PROBLEM DETAILS:
Only the text of the entries below should be returned, exactly as given, without pictures.
START SUPPLIED DATA
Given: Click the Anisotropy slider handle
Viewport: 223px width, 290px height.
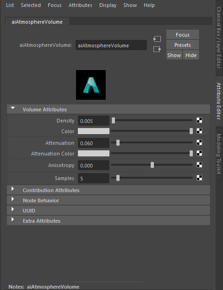Looking at the screenshot, I should pos(152,165).
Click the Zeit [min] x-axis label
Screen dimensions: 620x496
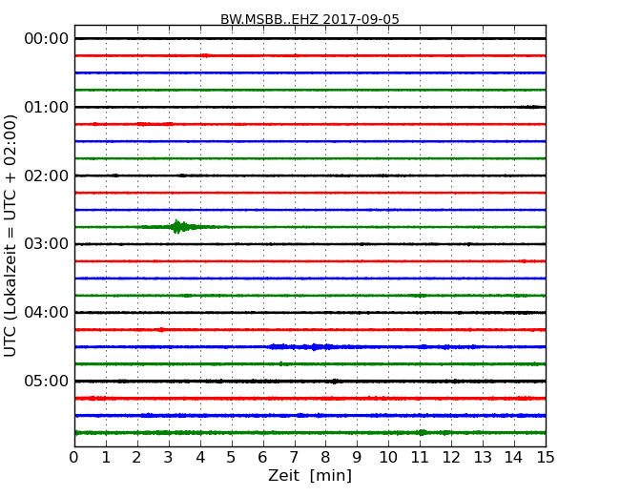[x=310, y=475]
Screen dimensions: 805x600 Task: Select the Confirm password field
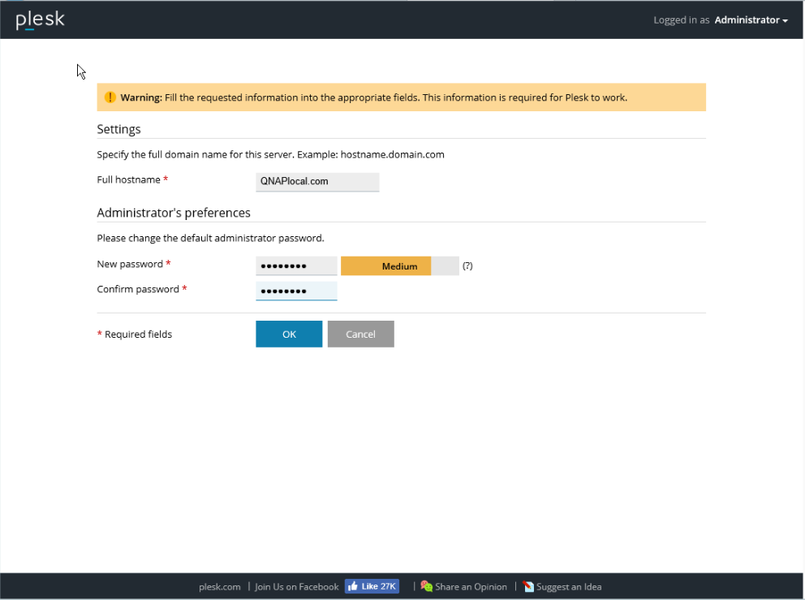pyautogui.click(x=296, y=291)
END SUPPLIED DATA
TASK RESPONSE:
Given: Click the Anisotropy slider handle
Viewport: 223px width, 290px height.
Looking at the screenshot, I should pos(152,165).
Click the Zeit [min] x-axis label
Screen dimensions: 620x496
[x=310, y=475]
Screen dimensions: 805x600 Task: Select the Confirm password field
pyautogui.click(x=296, y=291)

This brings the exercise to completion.